Pour sa première navigation solo sur son maxi trimaran Banque Populaire VII, en quête de record, Armel Le Cleac'h a largement dépassé le temps de référence de Thomas Coville il y a un an (25h 38’ 36’’): le skipper a traversé la Méditerranée en 18 heures 58 minutes 13 secondes
Après un premier essai dimanche midi, qui s’était soldé par un retour en rade de Marseille en raison d’un vent faible, Armel Le Cléac’h n’a pas attendu longtemps pour repartir à l’assaut de son premier record en solitaire. "Quand je suis arrivé sur zone pour ce premier départ, prévu dimanche en fin de matinée, il y a eu un gros orage, explique le skipper. Il a fallu décaler le départ d’une heure parce que c’était vraiment très violent, avec des rafales jusqu’à 40 nœuds. Derrière, le vent a bien molli, on a donc attendu le retour d’un vent à l’ouest qui a tardé à venir, du coup, j’ai pris la décision de faire demi-tour.
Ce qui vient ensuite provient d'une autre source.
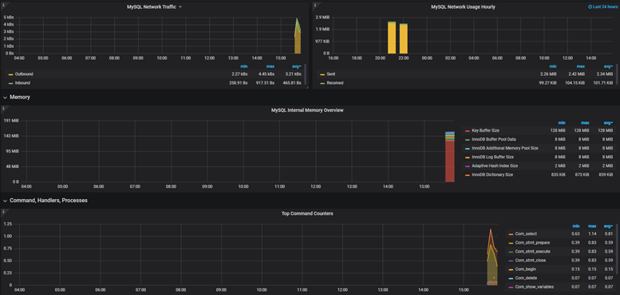Open the MySQL Network Traffic panel info icon

(x=2, y=5)
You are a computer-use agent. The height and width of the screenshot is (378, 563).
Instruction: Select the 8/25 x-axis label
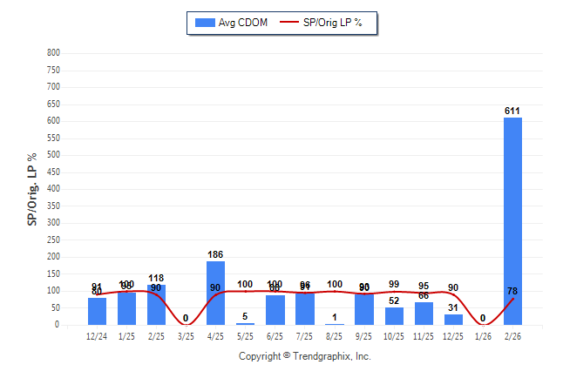[334, 337]
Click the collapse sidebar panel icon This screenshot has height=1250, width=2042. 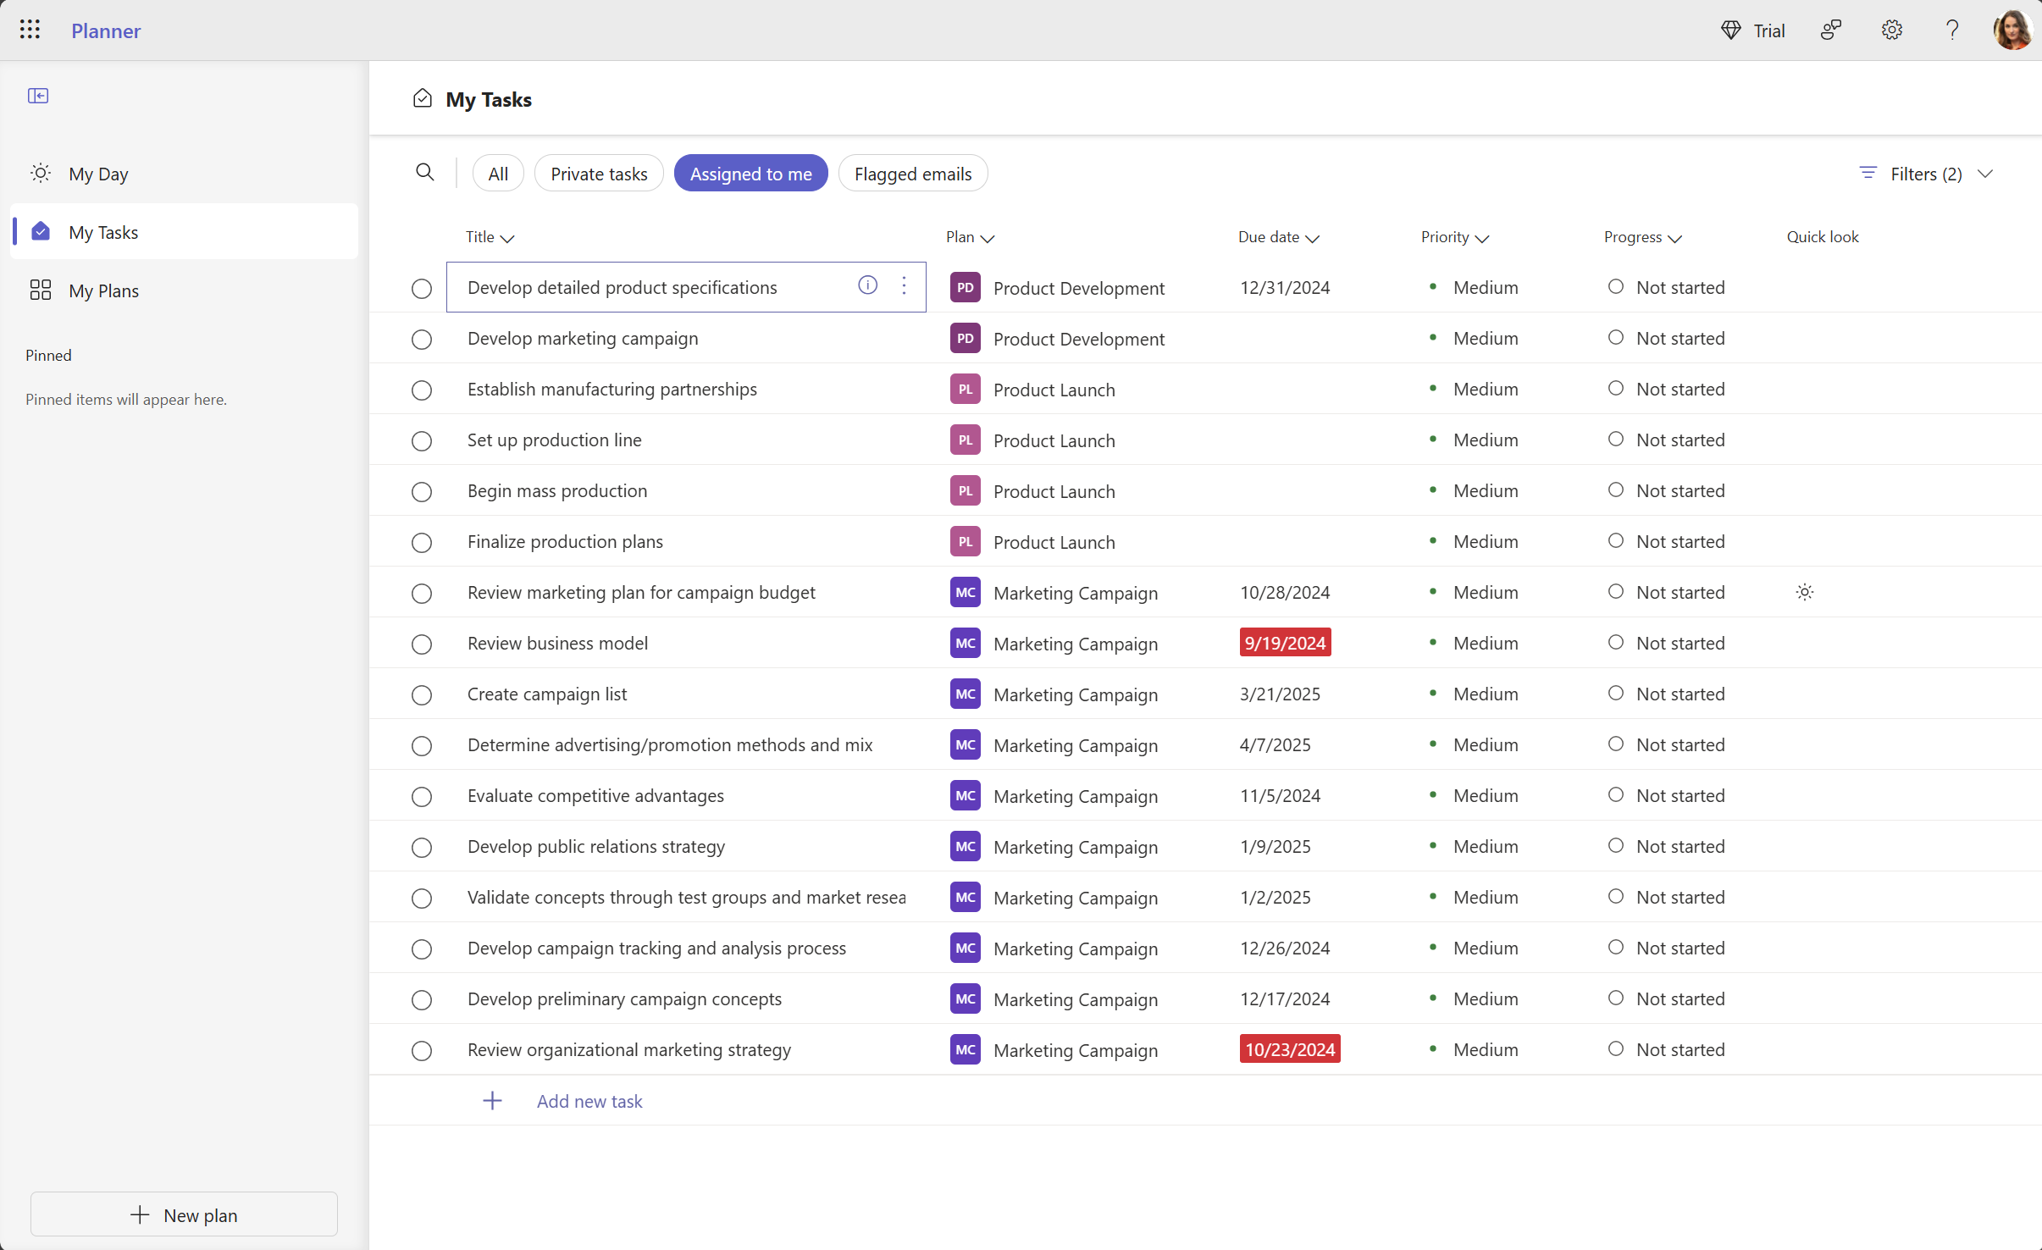click(38, 95)
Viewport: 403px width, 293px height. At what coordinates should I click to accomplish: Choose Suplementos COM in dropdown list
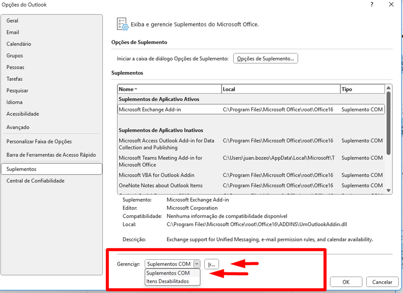tap(168, 273)
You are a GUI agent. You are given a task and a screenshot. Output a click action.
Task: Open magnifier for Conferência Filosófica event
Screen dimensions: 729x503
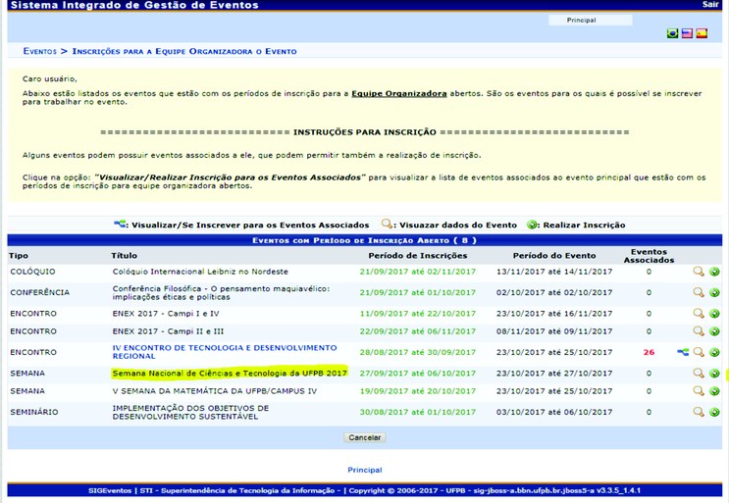point(699,292)
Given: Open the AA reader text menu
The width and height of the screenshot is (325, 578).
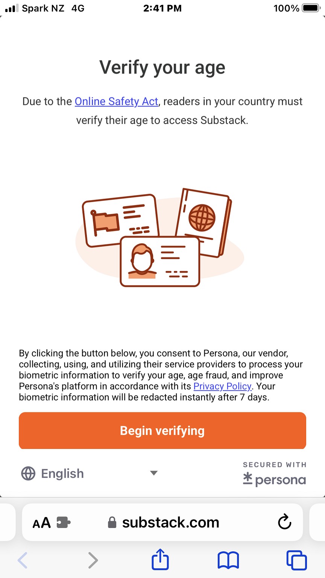Looking at the screenshot, I should [x=41, y=523].

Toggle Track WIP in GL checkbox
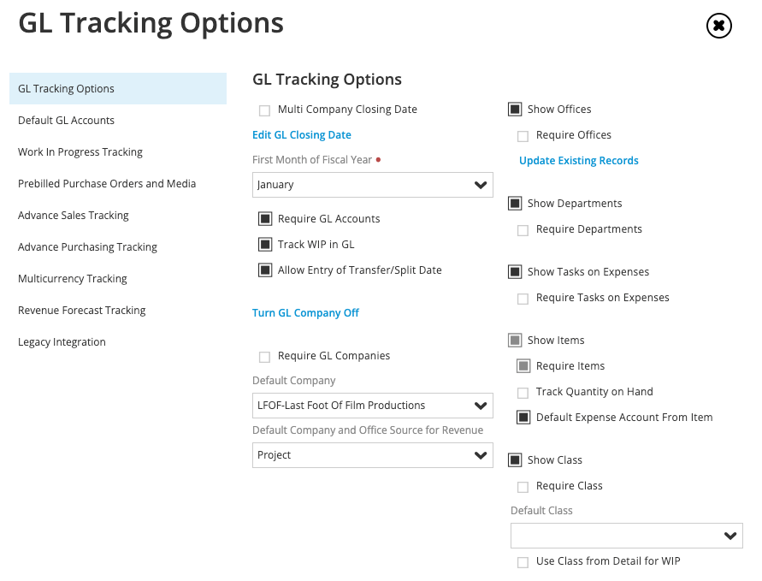[x=265, y=245]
D’autant qu’on savait qu’on avait un créneau possible par la suite." A peine revenu au large des îles de Frioul, le Maxi Trimaran Solo Banque Populaire VII s’élançait à 5h 02’ 57’’ ce lundi en direction de Carthage en Tunisie. « Au départ, les routages tablaient sur une traversée en 20 ou 21 heures », précise Armel Le Cleac’h. Dans une brise de nord-ouest d’une vingtaine de nœuds, le marin a été aussi rapide que Thomas Coville jusqu’au lever du jour, mais alors que le skipper de Sodeb’O avait dû s’écarter de la Sardaigne pour rallier la Tunisie, le skipper de la banque de la voile enclenchait un premier empannage pour se rapprocher à moins de six milles des côtes sardes. La configuration météo choisie par Armel Le Cleac’h, grâce à son routeur Marcel Van Triest, l’obligeait à passer d’un système météo à l’autre. « Traditionnellement, le record de la Méditerranée se joue sur un coup de mistral, explique Eric Mas, directeur de l’information météo chez Météo Consult – La Chaîne Météo. Mais il y a toujours le risque que le mistral s’essouffle avant la fin de la traversée. Banque Populaire a donc tablé sur une première dépression au large des côtes françaises et une autre au large de l’Afrique du Nord. » Ce choix plus scabreux s’est révélé payant mais il a nécessité une grande intensité pour enchaîner les empannages afin de se recaler sur la route directe. « J’ai enchaîné deux empannages au lever du jour au large de la Corse, précise Armel Le Cleac’h. Puis il a fallu renvoyer le gennaker car le vent mollissait en quittant la Sardaigne. Et de nouveau deux empannages devant Bizerte. » Cette trajectoire très directe a permis au skipper d’engranger une grosse partie de son avance.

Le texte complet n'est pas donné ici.